Abstract
This study investigated whether propofol protects against endotoxin-induced myocardial injury by inhibiting NF-κB-mediated inflammation. Thirty clean male SD rats were randomly divided into a control (n=10), a model (n=10) and a propofol group (n=10). The model and propofol groups were injected with lipopolysaccharide (LPS) via the caudal vein to establish animal models of myocardial injury. At the same time, the control group was injected with normal saline via the caudal vein. At 30 min after the injections, the propofol group was treated with a continuous intravenous infusion of propofol, the control and model groups were injected with normal saline, and the three groups were treated continuously for 4 h. The changes in levels of interleukin-1 (IL-1), interleukin-6 (IL-6) and tumor necrosis factor-α (TNF-α) in serum were detected via enzyme-linked immunosorbent assay (ELISA). The mRNA expression level of nuclear factor-κB (NF-κB) in myocardial tissues was detected via quantitative real-time polymerase chain reaction (qRT-PCR). The protein expression levels of NF-κB, Bax and Bcl-2 in atrial muscles in each group were measured via Western blotting. The damage of myocardial tissues was detected via hematoxylin eosin (H&E) staining of tissues. Our results showed that compared with those in control group, the levels of IL-1, IL-6 and TNF-α in serum in the model and propofol groups were significantly higher; however, the levels in the model group, were significantly higher than those in the propofol group (P<0.01). The mRNA and protein expression levels of NF-κB in the propofol group were significantly lower than those in the model group (P<0.01). Likewise, the protein expression levels of Bax were significantly lower, while those of Bcl-2 were significantly increased. H&E staining showed that the myocardial tissues in the model group were damaged significantly, but the damage in the propofol group was significantly less severe. Based on our findings, it seems propofol can indeed protect against endotoxin-induced myocardial injury through its inhibition of the NF-κB-mediated inflammatory pathway.

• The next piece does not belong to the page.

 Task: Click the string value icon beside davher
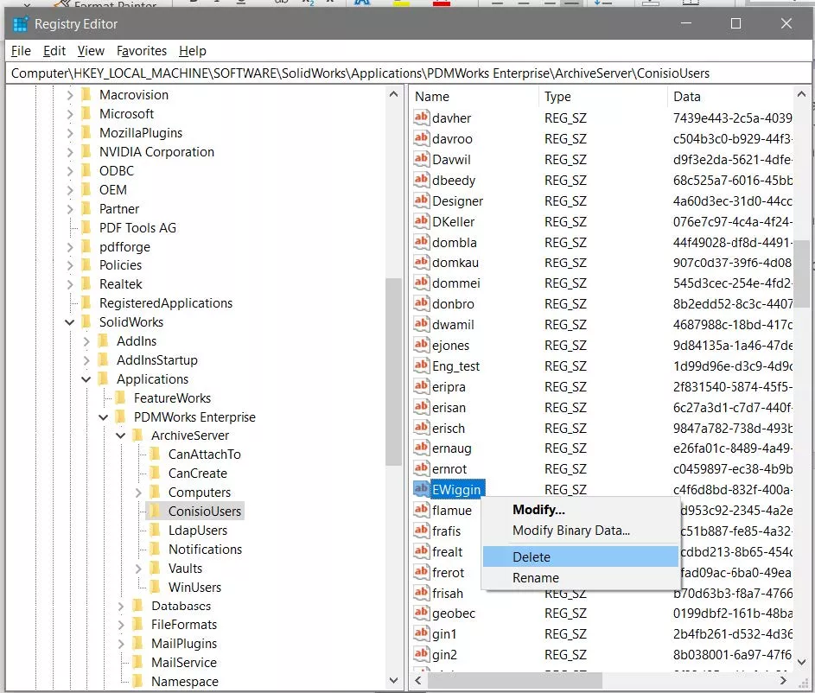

Keywords: propofol, lipopolysaccharide, NF-κB, myocardial injury, IL-1, IL-6, TNF-α
Introduction
Endotoxemia is a common systemic inflammatory response caused by the release of large amounts of endotoxin produced by Gram-negative bacteria into the bloodstream (1–3). Lipopolysaccharide (LPS) is the main component of endotoxin. When the ligand LPS binds to its signal receptor on the cell membranes, it can activate signal pathways to initiate the natural immune defense response of the body (4,5). A systemic inflammatory response syndrome (SIRS) is the main symptom of endotoxemia, which progresses to involve multiple organ without timely and effective treatment; the heart is one of the most severly affected organs. If the cardiac complication occurs and the disease cannot be effectively controlled, the mortality rate reaches 50–60% (6,7). Myocardial injury caused by endotoxemia is an important cause of death, but its pathogenic mechanism has not been entirely elucidated (8).
Propofol, which is widely used in clinical anesthesia, can induce coronary dilatation. A large number of clinical tests have made a comprehensive evaluation of propofol, suggesting that it can effectively protect myocardial cells from ischemia-reperfusion injury, and that it has significant anti-inflammatory effects (9,10). However, reports on the anti-inflammatory effect of propofol in the context of endotoxin-induced myocardial injury are lacking. Nuclear factor-κB (NF-κB), as a marker of the inflammatory response, not only regulates the transcriptional expression levels of various inflammatory factors, but also plays a certain role in apoptosis (11).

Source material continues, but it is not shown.